Quant aux Nkundo, ils ont dû occuper leur habitat actuel après l’épisode historique connue sous le nom de « Etumba y’Ikenge » ou Etumba e Nkulongo » qui rappelle leur conflit avec les Ekonda ([5])

La langue des Ekonda, faut-il le signaler, c’est le lokonda .D’ après le Rév. Père ROMBAUTS ([6]) bokonda signifierait vaste terre, terrain de forêt. L’appellation Ekonda tirerait probablement son origine à partir de bokonda. Ce peuple est celui de forêt, de terre ferme et présenté génériquement comme agriculteurs malgré la pratique de la pêche à petite échelle.

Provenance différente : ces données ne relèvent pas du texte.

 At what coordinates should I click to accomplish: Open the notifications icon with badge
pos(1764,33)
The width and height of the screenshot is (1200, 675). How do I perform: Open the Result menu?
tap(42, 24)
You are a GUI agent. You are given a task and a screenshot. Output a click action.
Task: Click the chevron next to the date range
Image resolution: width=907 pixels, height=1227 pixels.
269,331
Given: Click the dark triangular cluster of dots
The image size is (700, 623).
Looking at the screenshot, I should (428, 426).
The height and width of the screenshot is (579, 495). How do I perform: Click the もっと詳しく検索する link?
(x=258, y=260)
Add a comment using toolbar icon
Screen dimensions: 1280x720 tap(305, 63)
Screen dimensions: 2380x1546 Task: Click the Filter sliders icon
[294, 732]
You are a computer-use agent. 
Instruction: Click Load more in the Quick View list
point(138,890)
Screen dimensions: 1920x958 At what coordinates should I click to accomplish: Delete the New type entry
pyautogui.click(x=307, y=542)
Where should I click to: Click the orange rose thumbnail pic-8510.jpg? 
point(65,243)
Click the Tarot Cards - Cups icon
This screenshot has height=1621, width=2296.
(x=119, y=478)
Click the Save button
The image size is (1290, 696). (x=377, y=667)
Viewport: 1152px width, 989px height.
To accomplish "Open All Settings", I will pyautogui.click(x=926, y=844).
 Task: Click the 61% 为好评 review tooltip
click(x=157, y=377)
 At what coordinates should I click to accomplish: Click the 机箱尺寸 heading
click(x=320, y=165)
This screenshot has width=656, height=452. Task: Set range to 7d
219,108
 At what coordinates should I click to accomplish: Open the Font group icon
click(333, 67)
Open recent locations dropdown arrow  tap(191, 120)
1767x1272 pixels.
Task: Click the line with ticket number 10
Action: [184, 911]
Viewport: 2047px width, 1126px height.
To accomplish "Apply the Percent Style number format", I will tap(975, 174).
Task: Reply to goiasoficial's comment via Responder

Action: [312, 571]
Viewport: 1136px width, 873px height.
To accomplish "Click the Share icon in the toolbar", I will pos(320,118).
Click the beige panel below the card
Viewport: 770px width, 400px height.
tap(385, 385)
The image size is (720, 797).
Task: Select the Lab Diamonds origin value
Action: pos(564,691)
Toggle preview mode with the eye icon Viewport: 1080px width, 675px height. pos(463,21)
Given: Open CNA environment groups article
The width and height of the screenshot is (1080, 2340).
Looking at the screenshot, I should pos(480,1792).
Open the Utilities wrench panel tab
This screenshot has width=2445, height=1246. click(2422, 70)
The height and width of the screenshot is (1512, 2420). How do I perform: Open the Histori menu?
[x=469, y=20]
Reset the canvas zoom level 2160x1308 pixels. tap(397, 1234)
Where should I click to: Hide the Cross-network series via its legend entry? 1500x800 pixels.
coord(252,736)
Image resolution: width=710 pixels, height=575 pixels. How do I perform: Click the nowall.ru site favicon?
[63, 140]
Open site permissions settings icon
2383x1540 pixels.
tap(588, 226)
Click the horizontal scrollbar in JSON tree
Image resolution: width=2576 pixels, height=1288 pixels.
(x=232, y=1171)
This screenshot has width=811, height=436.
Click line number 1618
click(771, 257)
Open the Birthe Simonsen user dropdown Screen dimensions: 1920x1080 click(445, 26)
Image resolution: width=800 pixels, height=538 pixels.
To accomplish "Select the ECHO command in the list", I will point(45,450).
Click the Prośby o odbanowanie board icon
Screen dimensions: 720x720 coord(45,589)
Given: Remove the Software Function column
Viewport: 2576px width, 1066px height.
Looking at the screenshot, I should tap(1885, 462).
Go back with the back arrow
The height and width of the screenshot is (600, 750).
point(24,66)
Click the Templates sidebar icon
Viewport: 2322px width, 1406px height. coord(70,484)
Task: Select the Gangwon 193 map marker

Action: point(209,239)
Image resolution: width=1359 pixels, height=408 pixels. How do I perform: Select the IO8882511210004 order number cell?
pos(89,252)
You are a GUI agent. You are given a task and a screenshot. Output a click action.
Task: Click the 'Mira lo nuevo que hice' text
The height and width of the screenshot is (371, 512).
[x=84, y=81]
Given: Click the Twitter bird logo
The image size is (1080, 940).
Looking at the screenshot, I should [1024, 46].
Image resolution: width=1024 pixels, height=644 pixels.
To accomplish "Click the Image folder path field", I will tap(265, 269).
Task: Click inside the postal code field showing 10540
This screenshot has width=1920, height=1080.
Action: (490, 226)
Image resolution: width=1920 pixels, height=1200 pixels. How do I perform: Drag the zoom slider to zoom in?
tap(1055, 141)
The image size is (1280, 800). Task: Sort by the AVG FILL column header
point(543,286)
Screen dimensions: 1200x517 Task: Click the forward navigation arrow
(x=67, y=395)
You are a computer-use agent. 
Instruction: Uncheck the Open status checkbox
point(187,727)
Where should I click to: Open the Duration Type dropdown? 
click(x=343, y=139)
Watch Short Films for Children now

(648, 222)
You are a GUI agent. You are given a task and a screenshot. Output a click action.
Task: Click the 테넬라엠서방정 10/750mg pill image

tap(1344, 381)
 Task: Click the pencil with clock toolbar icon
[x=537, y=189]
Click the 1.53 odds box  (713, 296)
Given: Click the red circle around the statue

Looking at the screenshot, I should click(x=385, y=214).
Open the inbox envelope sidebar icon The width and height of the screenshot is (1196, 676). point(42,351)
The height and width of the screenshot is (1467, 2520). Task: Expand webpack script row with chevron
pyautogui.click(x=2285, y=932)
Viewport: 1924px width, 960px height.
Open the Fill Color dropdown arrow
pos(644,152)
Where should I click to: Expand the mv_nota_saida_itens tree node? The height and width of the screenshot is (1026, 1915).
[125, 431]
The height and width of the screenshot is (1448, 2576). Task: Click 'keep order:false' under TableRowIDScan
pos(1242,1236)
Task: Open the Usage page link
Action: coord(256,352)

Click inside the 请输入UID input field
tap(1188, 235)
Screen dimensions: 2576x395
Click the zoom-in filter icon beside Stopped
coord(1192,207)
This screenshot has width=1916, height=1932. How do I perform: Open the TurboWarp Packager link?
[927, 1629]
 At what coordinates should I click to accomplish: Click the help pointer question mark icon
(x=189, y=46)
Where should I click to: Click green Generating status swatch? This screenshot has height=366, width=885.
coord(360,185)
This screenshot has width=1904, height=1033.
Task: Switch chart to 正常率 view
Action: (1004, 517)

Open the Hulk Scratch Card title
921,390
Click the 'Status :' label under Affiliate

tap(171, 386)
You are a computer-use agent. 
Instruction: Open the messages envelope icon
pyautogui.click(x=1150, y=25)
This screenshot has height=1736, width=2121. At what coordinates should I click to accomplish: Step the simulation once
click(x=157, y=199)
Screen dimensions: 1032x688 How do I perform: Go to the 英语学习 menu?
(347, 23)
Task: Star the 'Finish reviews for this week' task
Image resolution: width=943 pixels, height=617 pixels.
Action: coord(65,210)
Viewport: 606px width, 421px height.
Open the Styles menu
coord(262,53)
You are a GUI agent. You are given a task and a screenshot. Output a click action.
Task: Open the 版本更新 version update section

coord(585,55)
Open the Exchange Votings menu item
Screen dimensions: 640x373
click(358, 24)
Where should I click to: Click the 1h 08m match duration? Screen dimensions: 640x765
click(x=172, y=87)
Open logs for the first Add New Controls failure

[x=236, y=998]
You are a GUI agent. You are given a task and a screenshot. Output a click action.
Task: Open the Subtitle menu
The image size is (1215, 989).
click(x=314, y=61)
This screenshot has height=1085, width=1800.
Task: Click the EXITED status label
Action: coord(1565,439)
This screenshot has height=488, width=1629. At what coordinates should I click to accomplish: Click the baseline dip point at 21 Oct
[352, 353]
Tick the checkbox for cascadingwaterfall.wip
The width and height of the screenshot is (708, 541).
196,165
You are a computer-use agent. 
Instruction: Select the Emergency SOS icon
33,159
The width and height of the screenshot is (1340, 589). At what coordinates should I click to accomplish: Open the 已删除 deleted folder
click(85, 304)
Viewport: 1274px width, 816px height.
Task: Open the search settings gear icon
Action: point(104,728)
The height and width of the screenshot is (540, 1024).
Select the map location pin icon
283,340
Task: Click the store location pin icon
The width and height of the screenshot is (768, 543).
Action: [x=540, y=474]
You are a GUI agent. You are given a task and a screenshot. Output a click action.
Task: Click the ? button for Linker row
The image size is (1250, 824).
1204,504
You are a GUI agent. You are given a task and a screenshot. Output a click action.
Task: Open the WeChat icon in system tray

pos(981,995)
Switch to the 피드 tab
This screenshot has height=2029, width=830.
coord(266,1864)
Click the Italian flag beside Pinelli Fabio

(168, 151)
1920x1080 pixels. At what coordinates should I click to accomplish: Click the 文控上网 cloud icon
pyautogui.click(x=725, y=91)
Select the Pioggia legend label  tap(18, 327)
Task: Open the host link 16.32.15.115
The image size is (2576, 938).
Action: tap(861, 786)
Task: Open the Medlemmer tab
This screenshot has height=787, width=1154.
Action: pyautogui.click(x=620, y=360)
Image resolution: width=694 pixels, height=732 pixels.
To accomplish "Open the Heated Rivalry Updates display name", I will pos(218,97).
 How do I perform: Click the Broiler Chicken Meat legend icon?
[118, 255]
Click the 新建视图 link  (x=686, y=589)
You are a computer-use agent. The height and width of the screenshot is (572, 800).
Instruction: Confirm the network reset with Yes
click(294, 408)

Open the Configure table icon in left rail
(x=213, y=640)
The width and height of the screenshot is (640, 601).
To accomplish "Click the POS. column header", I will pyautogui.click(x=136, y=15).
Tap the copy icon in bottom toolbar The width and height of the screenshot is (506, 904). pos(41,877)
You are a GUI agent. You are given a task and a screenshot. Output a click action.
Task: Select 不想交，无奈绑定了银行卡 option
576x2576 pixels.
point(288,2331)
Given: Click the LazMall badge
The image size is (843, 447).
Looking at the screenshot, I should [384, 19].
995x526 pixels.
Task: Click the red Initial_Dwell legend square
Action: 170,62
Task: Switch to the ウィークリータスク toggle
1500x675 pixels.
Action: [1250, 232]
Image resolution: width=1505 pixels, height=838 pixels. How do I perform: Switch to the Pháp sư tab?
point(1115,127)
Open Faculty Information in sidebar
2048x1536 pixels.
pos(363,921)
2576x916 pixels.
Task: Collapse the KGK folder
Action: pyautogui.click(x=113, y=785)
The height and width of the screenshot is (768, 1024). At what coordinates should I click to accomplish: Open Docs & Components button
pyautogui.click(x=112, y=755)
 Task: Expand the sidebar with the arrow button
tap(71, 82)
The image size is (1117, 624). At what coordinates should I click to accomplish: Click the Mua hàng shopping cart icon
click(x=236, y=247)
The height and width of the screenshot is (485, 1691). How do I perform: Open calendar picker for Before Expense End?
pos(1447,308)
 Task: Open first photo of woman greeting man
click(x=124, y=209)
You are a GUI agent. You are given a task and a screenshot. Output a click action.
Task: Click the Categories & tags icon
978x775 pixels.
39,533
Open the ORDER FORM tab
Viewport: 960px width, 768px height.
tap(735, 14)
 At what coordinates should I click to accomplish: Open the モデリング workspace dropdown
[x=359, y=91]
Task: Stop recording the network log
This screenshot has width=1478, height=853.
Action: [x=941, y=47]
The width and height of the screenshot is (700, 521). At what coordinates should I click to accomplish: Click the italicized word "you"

Numériquement, c’est le groupe le plus important de la contrée.

Les Ntomba parlent le lontomba. « Ce qui présente l’intérêt principal de la langue Ntomba c’est que le peuple qui la parle a été placé, lors des grandes migrations, à l’avant-garde de l’imposant groupe ethnique Mongo et qu’il s’est trouvé, de ce fait, en contact direct avec les peuples des groupes voisins.

Les Nkundo de Bikoro appelés également les ELANGA sont divisés en deux groupes : il y a les Inzolo pêcheurs et les Bafidji agriculteurs ([7]). Ils parlent lonkundo. Les Nkundo constituent le groupe le moins peuplé du Territoire de Bikoro. Et contrairement aux NTOMBA et aux EKONDA qui occupent respectivement 5.507 km2 et 3.845 km2, les NKUNDO en occupant que 3.198 km2 ([8])

S’agissant des pygmées (Batwa), moins nombreux dans le Territoire de Bikoro que les bantous (Baoto), il y a lieu de signaler qu’ils sont distincts des nègres non seulement par l’aspect physique mais aussi par leurs modes de vie et leurs civilisations » ([9])

D’après R.P.WOUTERS, les ancêtres de Batoa viennent de Bayo. Ils traversent d’abord le fleuve Ubangi, puis le fleuve Congo à Bandaka Ils prirent pied à Tshabake (actuel Boyela) au sud de Bandaka ([10])

Les Batwa du Territoire de Bikoro sont au même titre que les Batwa du Kivu et du Kasaï , ils appartiennent aux pygmoïdes. Leur taille moyenne est inférieure à celle des Nègres bantous mais supérieure à celle des pygmées. ([11])

Abordant presque dans le même sens, ELSHOUT écrit : « la population Batwa serait un groupe pygmée qui a absorbé des éléments nègres, un produit de métissage qui ne peut plus être considéré comme une population pygmée pure » ([12])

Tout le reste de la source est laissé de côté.